(Required action 1): In the NASPGHAN update, rewrite the passage between "NASPGHAN Weighs in" and "to leave academia.", inclusive, substituting "policy report" for every occurrence of "white paper".
(Required action 2): According to the NASPGHAN update, on what date did CMS release the first round of physician-industry data?

(Document text):
= = =
Codes eligible for the higher payment are E&M codes 99201 through 99499 and vaccine administration codes. This includes codes within the specified range that are not currently covered by Medicare.
NASPGHAN Weighs in on 21st Century Cures Initiative
On June 1, NASPGHAN sent a letter (PDF) to Reps. Fred Upton (R-MI) and Diana DeGette (D-CO) who co-chair the House 21st Century Cures Initiative. In its letter, sent in response to the white paper, “21st Century Cures: A Call to Action,” NASPGHAN outlined the need for a greater federal commitment to medical research funding, a reduction in regulatory burdens for individual investigators, and an examination of the pathways by which drugs are tested and approved in children under 18 years. In the letter, NASPGHAN cited the draft guidance for determining whether human research studies can be conducted without an investigational new drug (IND) application as an example of regulatory expansion that could force young investigators to abandon interventional studies or to leave academia.
NASPGHAN Joins Letter to FDA on Biosimilars
In an August 14 letter (PDF) to FDA Commissioner Margaret Hamburg, MD, NASPGHAN joined other medical societies and patient advocacy groups to share concerns about the naming of biosimilars. The groups stated that products must have distinguishable, nonproprietary names for the reasons outlined in the letter, including that a biosimilar will only be similar, not identical to the reference product, at least for the foreseeable future. As such, distinct nonproprietary names will help alert physicians that each product, while safe and effective, may differ slightly.
First Round of Physician-Industry Data Released to the Public
The Centers for Medicare and Medicaid Services (CMS) released on Sept. 30, 2014 the first round of data on consulting fees, research grants, travel reimbursements, and others gifts that medical device manufacturers and pharmaceutical companies provide to physicians and teaching hospitals. In a CMS press release announcing the program, Dr. Shantanu Agrawal, director of the Center for Program Integrity at CMS, said "Using this new data, it is now possible to conduct a wide range of analyses of payments made by drug and device manufacturers.”
= = =
(Data records):
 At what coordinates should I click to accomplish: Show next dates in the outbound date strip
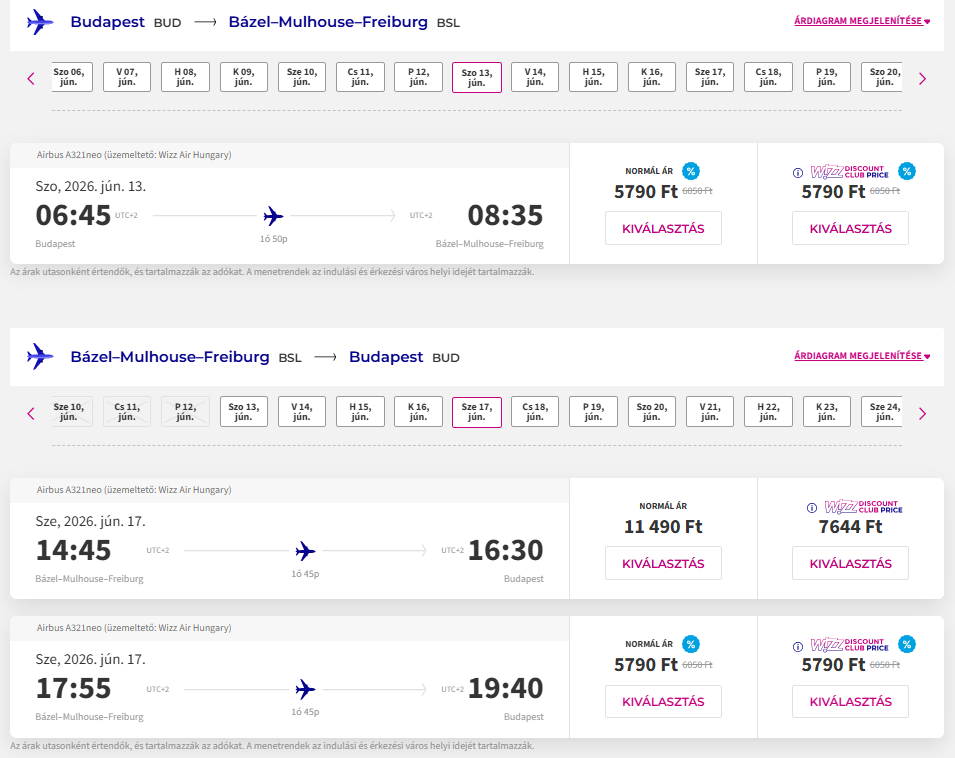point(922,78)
= = =
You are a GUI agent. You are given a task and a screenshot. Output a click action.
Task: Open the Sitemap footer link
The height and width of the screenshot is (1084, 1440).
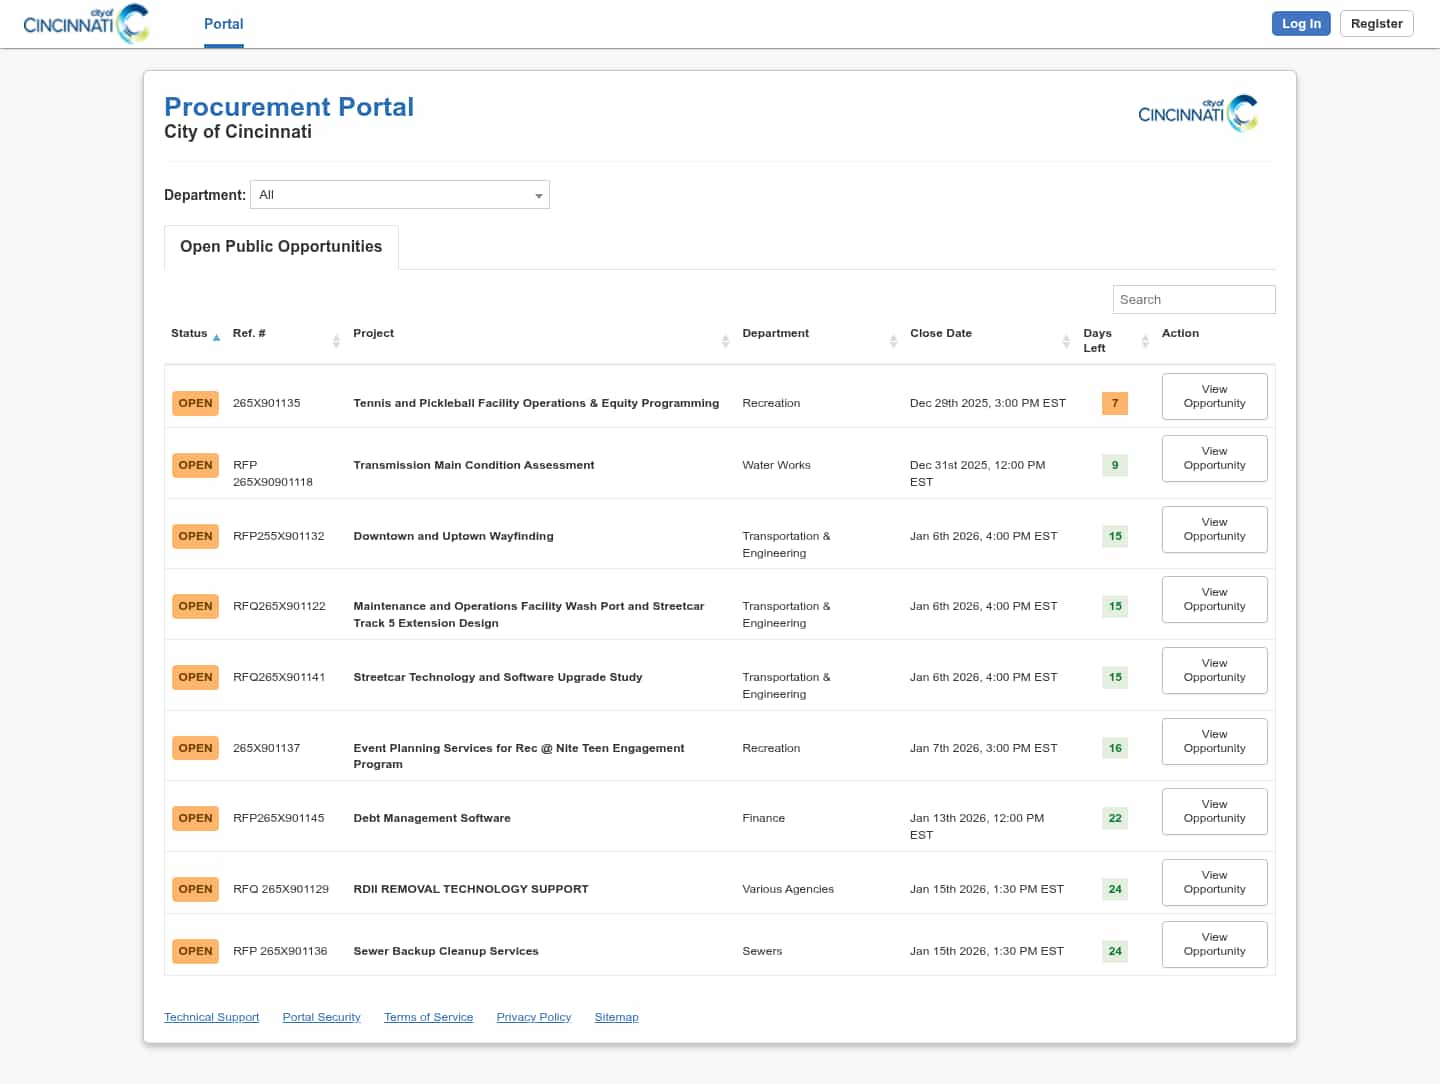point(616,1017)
= = =
(Task response 1):
NASPGHAN Weighs in on 21st Century Cures Initiative
On June 1, NASPGHAN sent a letter (PDF) to Reps. Fred Upton (R-MI) and Diana DeGette (D-CO) who co-chair the House 21st Century Cures Initiative. In its letter, sent in response to the policy report, “21st Century Cures: A Call to Action,” NASPGHAN outlined the need for a greater federal commitment to medical research funding, a reduction in regulatory burdens for individual investigators, and an examination of the pathways by which drugs are tested and approved in children under 18 years. In the letter, NASPGHAN cited the draft guidance for determining whether human research studies can be conducted without an investigational new drug (IND) application as an example of regulatory expansion that could force young investigators to abandon interventional studies or to leave academia.

(Task response 2): Sept. 30, 2014